IHS CERA sees upturn in upstream, downstream costsIHS CERA sees upturn in upstream, downstream costs

June 28, 2010
The global costs of building and operating upstream oil and gas facilities showed signs of an upturn in this year's first quarter following last year's slump, according to IHS Cambridge Energy Research Associates (IHS CERA).

The global costs of building and operating upstream oil and gas facilities showed signs of an upturn in this year's first quarter following last year's slump, according to IHS Cambridge Energy Research Associates (IHS CERA). In a separate IHS CERA study, meanwhile, the cost of designing and building refineries and petrochemical plants rose by 1.5% in the 6 months ending at the end of this year's first quarter.

Upstream costs

The IHS CERA Upstream Capital Cost Index slipped 0.3% during the 6 months ending at the end of the first quarter of 2010, while the firm's Upstream Operating Costs Index rose 3%.

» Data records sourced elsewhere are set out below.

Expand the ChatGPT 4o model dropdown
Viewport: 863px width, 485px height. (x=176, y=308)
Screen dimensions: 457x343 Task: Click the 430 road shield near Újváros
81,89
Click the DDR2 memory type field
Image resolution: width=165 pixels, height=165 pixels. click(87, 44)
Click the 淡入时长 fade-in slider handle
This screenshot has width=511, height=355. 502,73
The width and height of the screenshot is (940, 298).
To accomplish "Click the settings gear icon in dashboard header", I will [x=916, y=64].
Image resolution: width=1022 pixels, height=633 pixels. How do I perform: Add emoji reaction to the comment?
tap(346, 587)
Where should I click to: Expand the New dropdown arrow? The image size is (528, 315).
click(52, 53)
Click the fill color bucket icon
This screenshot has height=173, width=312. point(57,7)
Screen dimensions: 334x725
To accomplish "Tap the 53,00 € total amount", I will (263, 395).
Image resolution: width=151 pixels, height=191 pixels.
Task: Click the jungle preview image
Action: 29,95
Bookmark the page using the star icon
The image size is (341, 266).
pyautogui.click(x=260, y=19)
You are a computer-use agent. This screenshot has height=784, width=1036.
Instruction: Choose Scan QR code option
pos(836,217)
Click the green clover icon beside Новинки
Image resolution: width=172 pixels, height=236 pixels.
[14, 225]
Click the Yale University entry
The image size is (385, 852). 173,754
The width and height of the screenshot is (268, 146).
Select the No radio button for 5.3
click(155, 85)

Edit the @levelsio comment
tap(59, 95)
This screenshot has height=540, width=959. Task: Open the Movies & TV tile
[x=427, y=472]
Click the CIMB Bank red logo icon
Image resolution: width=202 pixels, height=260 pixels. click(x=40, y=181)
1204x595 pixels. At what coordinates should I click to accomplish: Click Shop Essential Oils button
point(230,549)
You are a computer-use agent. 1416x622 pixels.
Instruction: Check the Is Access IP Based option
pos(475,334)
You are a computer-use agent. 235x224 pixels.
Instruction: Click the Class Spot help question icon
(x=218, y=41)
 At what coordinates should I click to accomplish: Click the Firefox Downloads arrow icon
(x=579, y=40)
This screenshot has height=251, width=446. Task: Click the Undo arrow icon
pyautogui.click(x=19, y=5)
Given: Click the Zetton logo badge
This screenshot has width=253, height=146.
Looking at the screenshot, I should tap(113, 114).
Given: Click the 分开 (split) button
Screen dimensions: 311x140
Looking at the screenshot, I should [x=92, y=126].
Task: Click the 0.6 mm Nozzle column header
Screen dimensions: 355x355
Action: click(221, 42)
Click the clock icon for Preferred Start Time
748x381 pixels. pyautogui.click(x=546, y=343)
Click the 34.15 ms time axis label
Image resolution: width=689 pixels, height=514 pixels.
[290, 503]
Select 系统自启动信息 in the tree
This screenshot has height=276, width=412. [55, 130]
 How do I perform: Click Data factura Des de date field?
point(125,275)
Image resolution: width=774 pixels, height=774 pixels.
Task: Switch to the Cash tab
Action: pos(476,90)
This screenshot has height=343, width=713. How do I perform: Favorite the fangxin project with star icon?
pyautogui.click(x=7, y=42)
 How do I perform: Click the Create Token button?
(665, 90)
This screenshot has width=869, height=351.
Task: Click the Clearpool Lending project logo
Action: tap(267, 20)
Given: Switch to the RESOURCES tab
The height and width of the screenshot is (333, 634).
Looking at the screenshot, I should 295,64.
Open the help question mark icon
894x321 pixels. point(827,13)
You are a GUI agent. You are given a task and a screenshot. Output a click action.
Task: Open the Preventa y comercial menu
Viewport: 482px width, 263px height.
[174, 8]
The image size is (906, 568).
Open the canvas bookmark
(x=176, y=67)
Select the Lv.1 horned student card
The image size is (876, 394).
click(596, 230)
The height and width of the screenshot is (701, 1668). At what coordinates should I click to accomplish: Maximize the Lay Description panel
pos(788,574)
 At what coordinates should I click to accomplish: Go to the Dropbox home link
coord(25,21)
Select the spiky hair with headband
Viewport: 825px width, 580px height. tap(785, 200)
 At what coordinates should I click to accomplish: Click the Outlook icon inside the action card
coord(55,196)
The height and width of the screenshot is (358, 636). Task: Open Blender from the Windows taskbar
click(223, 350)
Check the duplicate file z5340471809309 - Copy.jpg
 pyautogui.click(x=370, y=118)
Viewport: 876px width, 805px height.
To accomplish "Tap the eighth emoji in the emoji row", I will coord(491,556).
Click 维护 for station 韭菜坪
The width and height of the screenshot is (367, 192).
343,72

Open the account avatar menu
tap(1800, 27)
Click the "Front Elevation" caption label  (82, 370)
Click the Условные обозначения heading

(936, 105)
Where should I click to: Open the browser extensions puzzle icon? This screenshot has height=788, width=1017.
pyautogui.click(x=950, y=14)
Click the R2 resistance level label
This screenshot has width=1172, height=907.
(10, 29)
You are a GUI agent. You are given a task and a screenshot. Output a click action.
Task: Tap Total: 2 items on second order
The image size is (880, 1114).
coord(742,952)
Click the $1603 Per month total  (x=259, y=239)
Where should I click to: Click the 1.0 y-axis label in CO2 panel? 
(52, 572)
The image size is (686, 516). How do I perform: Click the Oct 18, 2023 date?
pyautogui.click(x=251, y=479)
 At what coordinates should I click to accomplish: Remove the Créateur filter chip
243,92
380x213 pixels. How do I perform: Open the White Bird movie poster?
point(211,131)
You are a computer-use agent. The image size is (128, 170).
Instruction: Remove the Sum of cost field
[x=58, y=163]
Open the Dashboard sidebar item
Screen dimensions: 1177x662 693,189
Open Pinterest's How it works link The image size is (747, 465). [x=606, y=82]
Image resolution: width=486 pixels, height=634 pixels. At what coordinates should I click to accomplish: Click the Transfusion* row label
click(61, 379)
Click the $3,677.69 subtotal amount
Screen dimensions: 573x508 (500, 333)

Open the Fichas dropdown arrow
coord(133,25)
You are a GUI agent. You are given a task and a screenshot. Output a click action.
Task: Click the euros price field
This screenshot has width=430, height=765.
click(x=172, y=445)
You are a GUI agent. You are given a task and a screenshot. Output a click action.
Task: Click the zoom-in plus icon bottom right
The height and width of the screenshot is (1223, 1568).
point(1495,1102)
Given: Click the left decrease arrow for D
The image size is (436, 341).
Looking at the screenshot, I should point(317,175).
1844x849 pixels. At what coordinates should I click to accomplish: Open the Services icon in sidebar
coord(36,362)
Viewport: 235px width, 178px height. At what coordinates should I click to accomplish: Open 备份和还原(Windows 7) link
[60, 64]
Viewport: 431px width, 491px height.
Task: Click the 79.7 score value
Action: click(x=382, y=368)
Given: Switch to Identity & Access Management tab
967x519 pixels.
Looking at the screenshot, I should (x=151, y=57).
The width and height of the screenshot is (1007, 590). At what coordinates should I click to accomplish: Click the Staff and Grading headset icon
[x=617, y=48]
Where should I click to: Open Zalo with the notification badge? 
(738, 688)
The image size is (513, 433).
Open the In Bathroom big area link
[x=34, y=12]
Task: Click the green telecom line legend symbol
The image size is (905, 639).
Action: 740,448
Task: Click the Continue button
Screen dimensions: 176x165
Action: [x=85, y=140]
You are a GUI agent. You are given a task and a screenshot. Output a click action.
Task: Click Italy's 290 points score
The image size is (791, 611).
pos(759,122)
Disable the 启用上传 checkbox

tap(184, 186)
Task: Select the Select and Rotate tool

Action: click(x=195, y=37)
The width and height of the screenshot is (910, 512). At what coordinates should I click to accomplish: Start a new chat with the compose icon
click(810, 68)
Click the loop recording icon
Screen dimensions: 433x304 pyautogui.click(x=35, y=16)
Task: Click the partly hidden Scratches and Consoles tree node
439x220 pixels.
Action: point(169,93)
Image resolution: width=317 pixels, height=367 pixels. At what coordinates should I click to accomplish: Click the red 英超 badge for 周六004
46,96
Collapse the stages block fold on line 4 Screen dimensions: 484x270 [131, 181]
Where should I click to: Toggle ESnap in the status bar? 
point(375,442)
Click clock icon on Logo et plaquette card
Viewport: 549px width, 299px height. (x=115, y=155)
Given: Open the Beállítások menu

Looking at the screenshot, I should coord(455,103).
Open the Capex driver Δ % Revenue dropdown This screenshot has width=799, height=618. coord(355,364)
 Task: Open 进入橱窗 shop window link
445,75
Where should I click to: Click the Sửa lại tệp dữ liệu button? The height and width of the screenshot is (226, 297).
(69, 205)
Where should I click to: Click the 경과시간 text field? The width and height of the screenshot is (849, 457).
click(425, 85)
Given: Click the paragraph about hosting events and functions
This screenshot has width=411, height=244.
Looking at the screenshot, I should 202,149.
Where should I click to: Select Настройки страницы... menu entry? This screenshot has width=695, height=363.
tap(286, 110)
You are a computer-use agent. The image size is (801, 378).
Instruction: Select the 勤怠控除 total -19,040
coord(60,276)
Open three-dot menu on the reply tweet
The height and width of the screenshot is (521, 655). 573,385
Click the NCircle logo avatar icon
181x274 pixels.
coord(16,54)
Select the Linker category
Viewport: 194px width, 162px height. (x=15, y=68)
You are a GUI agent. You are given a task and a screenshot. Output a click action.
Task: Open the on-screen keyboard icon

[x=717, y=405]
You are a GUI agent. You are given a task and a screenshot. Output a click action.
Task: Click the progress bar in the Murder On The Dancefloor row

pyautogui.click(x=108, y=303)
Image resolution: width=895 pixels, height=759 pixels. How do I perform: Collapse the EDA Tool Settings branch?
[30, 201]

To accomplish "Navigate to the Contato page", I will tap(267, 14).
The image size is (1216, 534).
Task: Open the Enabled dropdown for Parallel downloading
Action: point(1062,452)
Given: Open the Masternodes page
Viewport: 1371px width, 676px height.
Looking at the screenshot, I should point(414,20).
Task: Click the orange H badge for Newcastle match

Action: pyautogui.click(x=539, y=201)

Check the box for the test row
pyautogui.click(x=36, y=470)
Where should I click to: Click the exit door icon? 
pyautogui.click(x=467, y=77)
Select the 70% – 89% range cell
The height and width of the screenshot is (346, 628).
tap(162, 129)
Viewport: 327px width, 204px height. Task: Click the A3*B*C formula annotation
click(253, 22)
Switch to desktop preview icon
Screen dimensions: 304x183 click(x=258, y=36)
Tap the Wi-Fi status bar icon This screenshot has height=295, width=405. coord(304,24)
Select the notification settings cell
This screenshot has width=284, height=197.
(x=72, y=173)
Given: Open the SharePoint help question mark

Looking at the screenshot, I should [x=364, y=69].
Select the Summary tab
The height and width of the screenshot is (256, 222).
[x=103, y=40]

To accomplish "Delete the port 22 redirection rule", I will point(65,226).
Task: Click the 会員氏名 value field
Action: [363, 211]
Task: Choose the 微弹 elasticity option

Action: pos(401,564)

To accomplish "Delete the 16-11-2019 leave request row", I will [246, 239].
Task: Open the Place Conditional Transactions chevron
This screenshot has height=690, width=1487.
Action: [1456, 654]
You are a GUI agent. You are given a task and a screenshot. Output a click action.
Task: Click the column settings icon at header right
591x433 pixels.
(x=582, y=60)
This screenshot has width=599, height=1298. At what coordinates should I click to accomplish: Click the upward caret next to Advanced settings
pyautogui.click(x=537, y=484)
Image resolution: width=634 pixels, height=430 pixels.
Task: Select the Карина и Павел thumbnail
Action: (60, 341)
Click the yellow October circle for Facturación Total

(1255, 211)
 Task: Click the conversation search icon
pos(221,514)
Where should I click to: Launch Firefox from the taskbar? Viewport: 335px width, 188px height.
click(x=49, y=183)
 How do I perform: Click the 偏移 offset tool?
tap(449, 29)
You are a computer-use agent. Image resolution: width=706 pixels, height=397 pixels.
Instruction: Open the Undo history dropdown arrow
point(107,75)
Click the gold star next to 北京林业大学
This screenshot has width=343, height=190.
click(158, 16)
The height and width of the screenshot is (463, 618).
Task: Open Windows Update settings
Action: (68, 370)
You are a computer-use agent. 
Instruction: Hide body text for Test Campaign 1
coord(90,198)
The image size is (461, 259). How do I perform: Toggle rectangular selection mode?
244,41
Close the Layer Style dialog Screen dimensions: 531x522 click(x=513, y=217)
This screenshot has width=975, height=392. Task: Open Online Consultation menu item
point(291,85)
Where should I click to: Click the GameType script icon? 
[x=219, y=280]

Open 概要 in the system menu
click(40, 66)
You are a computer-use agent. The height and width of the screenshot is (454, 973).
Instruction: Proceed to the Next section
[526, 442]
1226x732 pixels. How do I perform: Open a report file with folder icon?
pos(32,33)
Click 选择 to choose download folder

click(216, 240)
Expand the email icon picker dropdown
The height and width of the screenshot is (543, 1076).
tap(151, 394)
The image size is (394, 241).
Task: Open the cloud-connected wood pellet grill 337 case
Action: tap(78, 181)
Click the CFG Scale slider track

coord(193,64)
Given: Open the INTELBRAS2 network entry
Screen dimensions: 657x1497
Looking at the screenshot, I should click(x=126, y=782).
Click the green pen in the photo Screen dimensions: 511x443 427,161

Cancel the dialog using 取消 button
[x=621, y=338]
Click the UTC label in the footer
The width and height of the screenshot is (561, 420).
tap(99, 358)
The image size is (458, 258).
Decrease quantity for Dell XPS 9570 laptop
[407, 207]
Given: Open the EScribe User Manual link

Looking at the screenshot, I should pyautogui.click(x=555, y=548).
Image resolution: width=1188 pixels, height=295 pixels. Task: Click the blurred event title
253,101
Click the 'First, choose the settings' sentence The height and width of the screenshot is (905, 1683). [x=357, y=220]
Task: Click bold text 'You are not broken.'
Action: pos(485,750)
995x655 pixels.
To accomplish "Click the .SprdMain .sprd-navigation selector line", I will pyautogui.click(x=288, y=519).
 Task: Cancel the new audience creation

The firm said costs were pushing upward toward the end of the first quarter, before the oil spill in the Gulf of Mexico.

IHS CERA assigns costs in 2000 an index value of 100 and measures changes against that base. Index scores for the latest 6-month period are 201 for capital costs and 172 for operating costs.

Daniel Yergin, IHS CERA chairman, said the new indexes "showed costs poised to begin an ascent back to prerecession levels after a precipitous fall last year."

But he said the oil spill in the Gulf of Mexico "adds a level of uncertainty to future forecasts owing to the moratorium and liability limits and as companies struggle to assess the full implications."

Upstream capital costs bottomed after falling 9% in 2009, with overall costs at early-2007 levels, according to the index. Although the index was level, volatility was evident in cost components such as raw materials, yard-and-fabrication costs, and labor and engineering.

The slight rise in the operating-cost index was from a low level to which it had sunk in the previous study period. It rose largely on the strength of an upswing in onshore service rates, increased material input prices, and rising manpower costs.

Downstream costs

The increase in downstream costs was the second straight half-year increase for the index.

The IHS CERA Downstream Capital Costs Index, with a 2000 benchmark of 100, increased to 175 from 173 from the previous 6 months.

According to the index, downstream construction costs now are 6.5% below peak levels of 2008. They had fallen in 2009 to 9% below the peak.

A steady increase began in the third quarter of last year, IHS CERA said, as global economic recovery raised costs of commodities and general construction materials and as projects begun before the recession were pressed toward completion.

"The tide has turned, and costs are continuing their ascent, albeit at a measured pace, back to prerecession levels," Yergin said. "But the fact that the turnaround in construction costs is occurring despite continued weak refining margins is evidence that costs have bottomed out and are now recovering."

IHS CERA noted that downstream construction continues in developing countries such as China, India, and the Middle East, where demand for refinery products is growing and governments support refining investments.

In the developed countries of North America, Western Europe, and Japan, refining capacity will continue to be rationalized.

"Refinery closures in developed countries of more than 1 million b/d in 2009 show the magnitude of the refining capacity overhang," said Jackie Forrest, a lead IHS CERA downstream researcher. "The closures in developed economies are a necessary first step to reducing spare capacity, but they are currently being offset by new capacity that continues to come online in the developing world."